Fran Baum, Director.

 

michael-kiddProfessor Michael Kidd AM FAHMS is a leading Australian academic, primary care researcher, educator and clinician. He is Professor of Global Primary Care at the Southgate Institute for Health, Society and Equity at Flinders University. He is an elected fellow of the Australian Academy of Health and Medical Sciences, and a member of the council of the Australian Government’s National Health and Medical Research Council. He has recently completed a three-year term as the President of the World Organization of Family Doctors (WONCA).

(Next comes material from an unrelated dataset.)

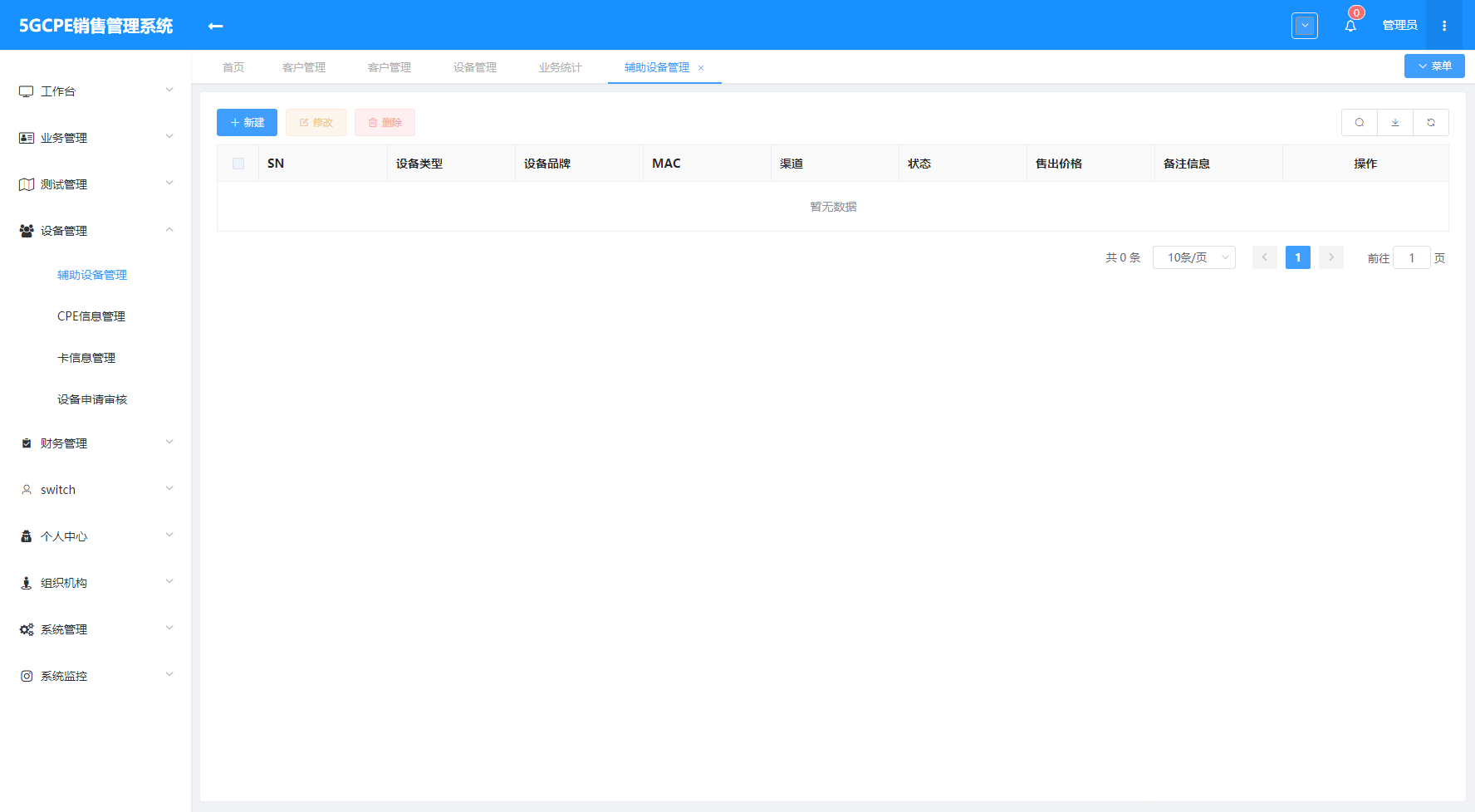Expand the switch menu in sidebar
This screenshot has width=1475, height=812.
(x=58, y=489)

Michael was the Executive Dean of the Faculty of Medicine, Nursing and Health Sciences at Flinders University from 2009-2016, with responsibility for the university’s School of Medicine, School of Nursing and Midwifery, and School of Health Sciences, and the university’s health and medical research and education activities in South Australia and the Northern Territory. He has also worked for 30 years as a family doctor/general practitioner, working in rural and urban practice in South Australia, Northern Territory, New South Wales and Victoria, with special interests in the care of people with HIV, mental health and Indigenous health. He was President of the Royal Australian College of General Practitioners from 2002 to 2006, and Professor of General Practice at The University of Sydney from 1995 to 2009. He is the Patron of the Australian General Practice Students Network and General Practice Registrars Australia.

He has international experience as a medical educator and researcher working in many countries including Canada, China, Hong Kong, Indonesia, Ireland, Malaysia, Singapore, Sri Lanka, South Africa, Timor Leste, United Kingdom, USA and Vietnam. He has served as a consultant to the World Health Organization (WHO), World Bank and UNAIDS, most recently for the WHO reviewing primary care reforms in Saudi Arabia and Oman, and medical education in Iran, and supporting the development of the Primary Health Care Performance Initiative (PHCPI) of the World Bank, Bill and Melinda Gates Foundation and WHO.

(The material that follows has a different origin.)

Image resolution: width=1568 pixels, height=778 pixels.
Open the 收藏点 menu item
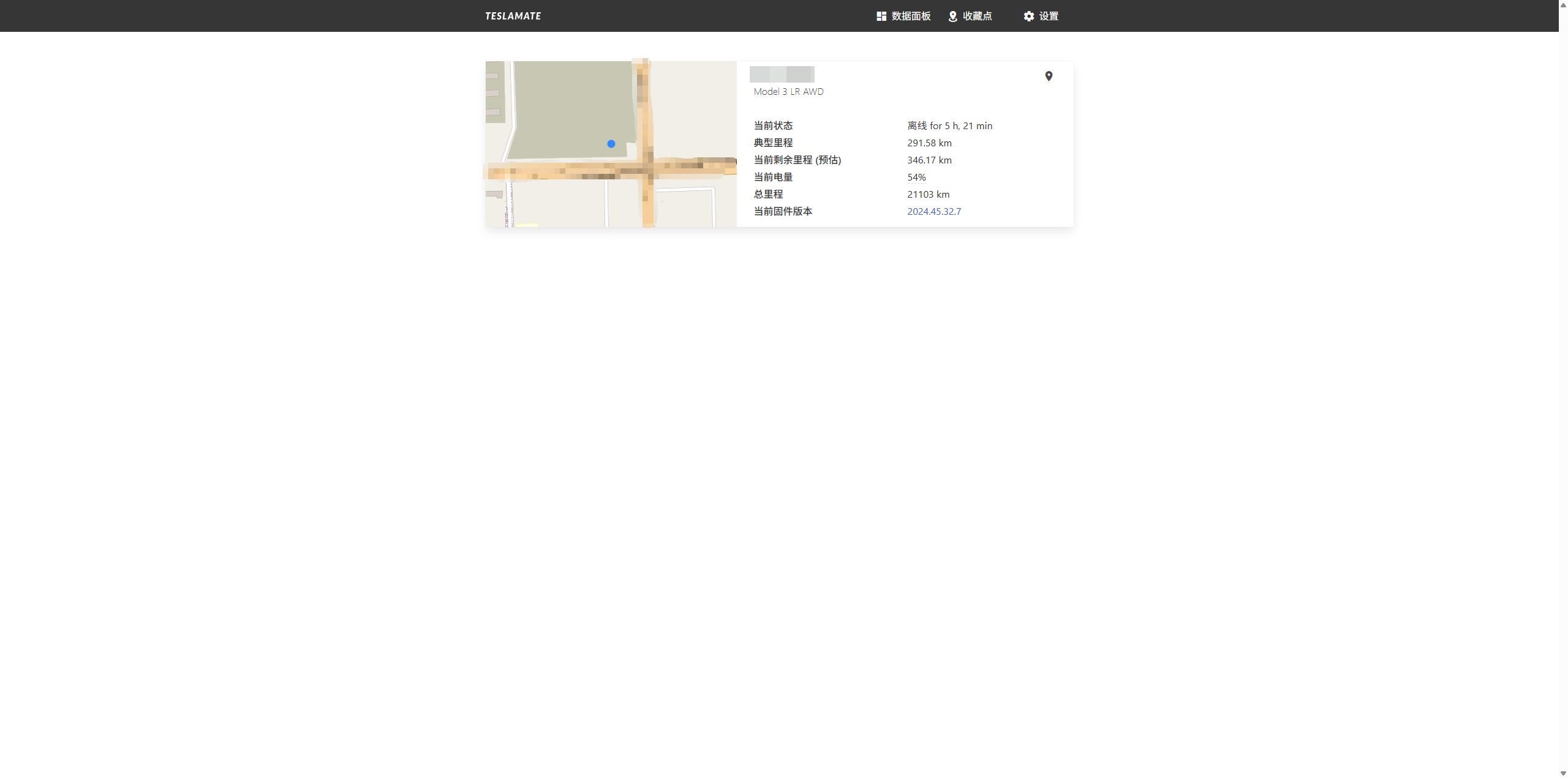(x=977, y=16)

He is a Fellow of the Australian Institute of Company Directors.  He is a current member of the board of beyondblue, Therapeutic Guidelines Limited, GPEx (Australian Government-funded general practice training provider in South Australia), Cornerstone Health (primary care service provider), Flinders Fertility, and FCD Health (primary care service provider in the Northern Territory). He is a member of Royal Australian College of General Practitioners Foundation Board, a member of the Therapeutic Guidelines Foundation board, and a member of the advisory board of the Lowitja Institute (Australia’s national institute for Aboriginal and Torres Strait Islander health research). For the past ten years he has been a member of the International Research Advisory Board of the United Kingdom Biobank Research Project based at Oxford University.

His book on health promotion, Save your life and the lives of those you love – your GP’s six step guide to good health, was published by Allen and Unwin in 2007, with a second edition published in 2011, and subsequent publication in Bahasa Indonesian.  His book on the health and well being of doctors and medical students, First do no harm – how to be a resilient doctor in the 21st century, was published by McGraw Hill in 2009.  He is editor of The Contribution of Family Medicine to Improving Health Systems: a guidebook from the World Organization of Family Doctors, which was published by Radcliffe in 2013, with a foreword by WHO Director-General, Dr Margaret Chan, and with translations in Vietnamese, Portuguese and Slovak. His latest book, Family Medicine: the Classic Papers, was published by Taylor and Francis in 2016.

In 2015 he was awarded the title of Matthew Flinders Distinguished Professor, which is awarded at Flinders University to professors who have made an outstanding contribution to their field of scholarship. In the Queen’s Birthday Honours List in 2009 he was made a Member of the Order of Australia for service to medicine and education in general practice and primary health care.